Independent TD Luke 'Ming' Flanagan has finally admitted he had penalty points quashed -- twice -- for using a mobile phone while driving.
Mr Flanagan had previously denied to this newspaper having penalty points written off.
He also led a campaign to 'out' people who had penalty points quashed.
His confession in the Dail was forced after revelations that he was the beneficiary of the system that only a few months ago he described as corrupt.
The Roscommon TD claims a garda sergeant and a county council official were involved in having the penalty points he incurred wiped.
Mr Flanagan says he has now written to the authorities seeking to have the penalty points put back on his licence.
He made a keenly-awaited statement in the Dail as part of a speech on a piece of criminal law. But several TDs pointed out they had never asked for penalty points to be wiped out -- unlike Mr Flanagan.
Mr Flanagan said he was detected by gardai in June 2011 while travelling to the Dail for a meeting and a fixed penalty notice arrived to his home address.
He said he later "bumped into a garda sergeant" who, he said, "insisted" he write to have the points wiped out.
"He told me that I was covered under the rule in relation to travelling to the Dail. I informed him that there was no point but he insisted that I write to the
station and explain. I did so and no points were added to my licence," he said.
Mr Flanagan says the second incident occurred in December 2011 when he was driving into a Roscommon County Council meeting. He says a council official rang him to say he had "sorted out" his points.
The Independent TD had an elaborate explanation for his failure to reveal his penalty points were wiped out until now. He said he had "intended to do so" upon the publication of Justice Minister Alan Shatter's internal review into the entire affair.
"Now that wasn't my original idea, but eventually as far as I was concerned, I worked out, this was where it would have the most impact.
"The intended effect of this was that on the day the review was launched, I would have been able to clearly show that there is systematic abuse, something which I believe the report will attempt to whitewash over," he said.
Later during a televised interview on TV3, Mr Flanagan denied that he approached gardai to get penalty points quashed. "I was approached by a guard on the street. He suggested that," he said.
"My first thoughts were that there's no point doing that, and he said it again. He suggested I was doing nothing wrong." He said he was telephoned by the council official the second time, and had made no approach himself.
He insisted he was not engaged in any corrupt act."I would say I was corrupt if I had approached them - the fact they approached me would suggest it was endemic."
Presented Vincent Browne said: "You're up to your neck in it." Mr Flanagan replied: "Maybe it looks like that... My point is this is endemic, this is something that goes on."

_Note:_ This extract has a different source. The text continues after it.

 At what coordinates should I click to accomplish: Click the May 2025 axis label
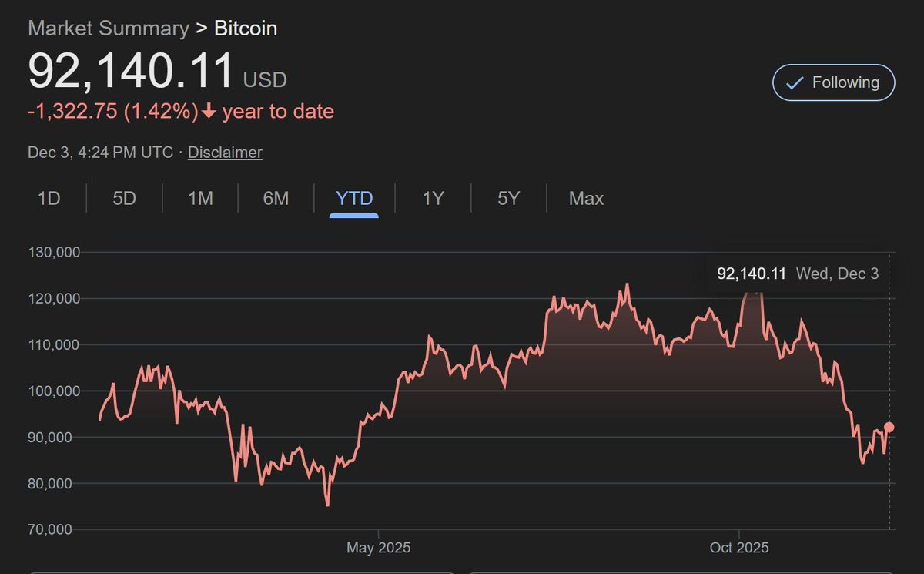coord(378,548)
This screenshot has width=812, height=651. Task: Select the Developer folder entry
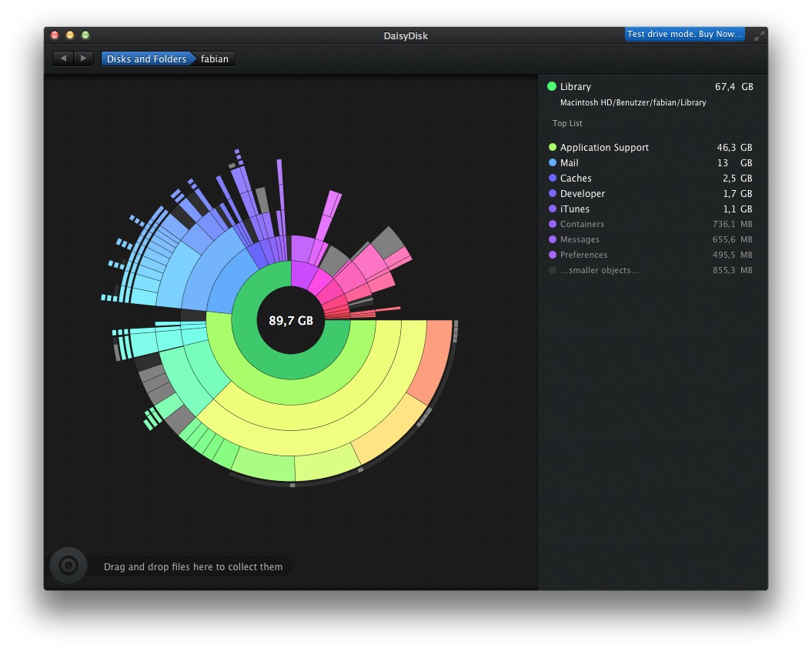click(582, 194)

The TD said that the council official he had implicated in the affair should now come forward to identify themselves.
Mr Flanagan has also challenged other TDs and senators who had penalty points written off to come forward. But a number of TDs were unimpressed by his claims.
Fine Gael TD John O'Mahony hit back at Mr Flanagan's criticism of gardai. Fianna Fail TD Dara Calleary said he has incurred penalty points driving to the Dail, often travelling through Roscommon, but was "never asked" to have them written off. "Nor did I ever write a letter to seek them to be expunged," he said.

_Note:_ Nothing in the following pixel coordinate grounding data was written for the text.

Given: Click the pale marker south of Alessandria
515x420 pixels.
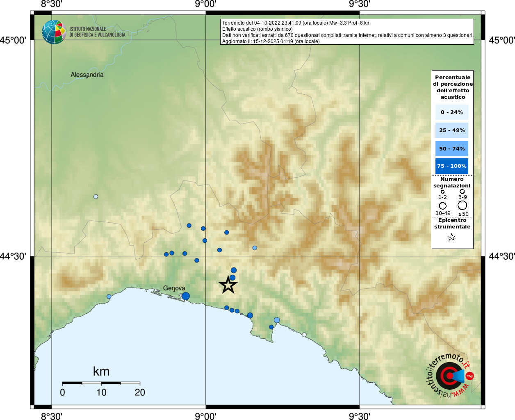Looking at the screenshot, I should (96, 196).
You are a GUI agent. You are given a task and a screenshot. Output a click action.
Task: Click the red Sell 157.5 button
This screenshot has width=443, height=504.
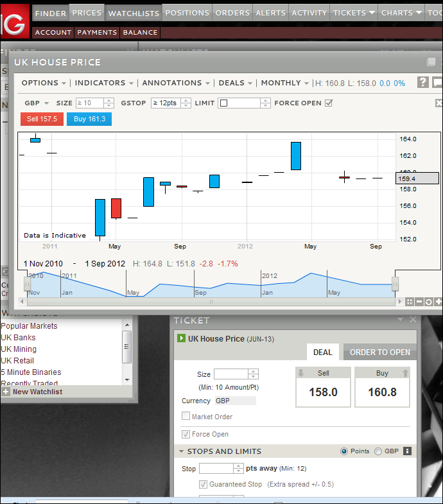(x=42, y=119)
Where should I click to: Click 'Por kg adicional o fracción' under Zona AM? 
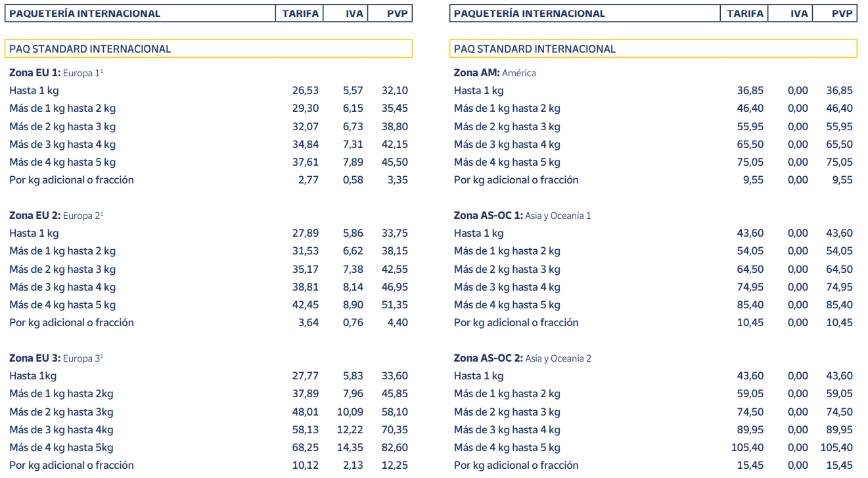[516, 180]
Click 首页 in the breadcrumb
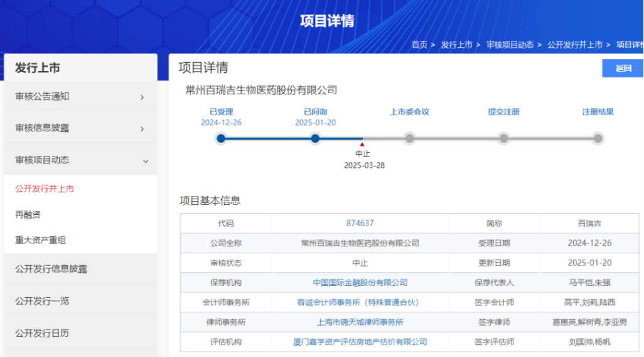The image size is (644, 357). click(419, 45)
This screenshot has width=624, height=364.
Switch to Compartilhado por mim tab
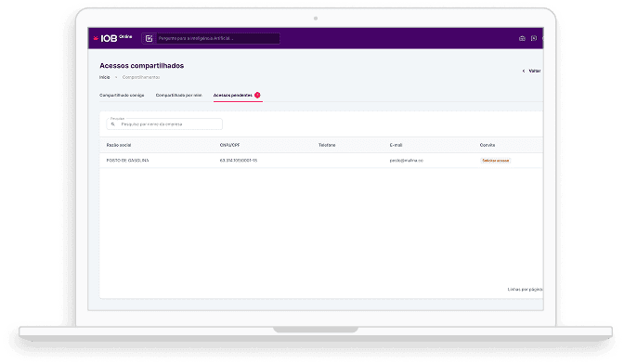click(178, 96)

"This holier-than-thou attitude is just crazy."
Fine Gael TD Olivia Mitchell said Mr Flanagan seemed to have "a support network" when it comes to penalty points.
Despite last night's admission by Mr Flanagan, when he was asked by the Irish Independent last December if his name was on the list of people with penalty points written off, he categorically denied it.
"No. In fact I went to court when I was a councillor to appeal two points and ended up with four," he told this newspaper on December 13 last.
Mr Flanagan was one of a group of TDs warned not to bring up the matter of penalty points being wiped in the Dail because it could be "defamatory". But several Independent and small-party TDs, Mick Wallace, Clare Daly, Joan Collins and Mr Flanagan, still tried to raise the issue last December.
Around that time, Mr Flanagan's name was circulating as an alleged beneficiary of the removal of penalty points from licences -- and he was contacted by this newspaper to comment.
Yet Mr Flanagan denied he was on the list.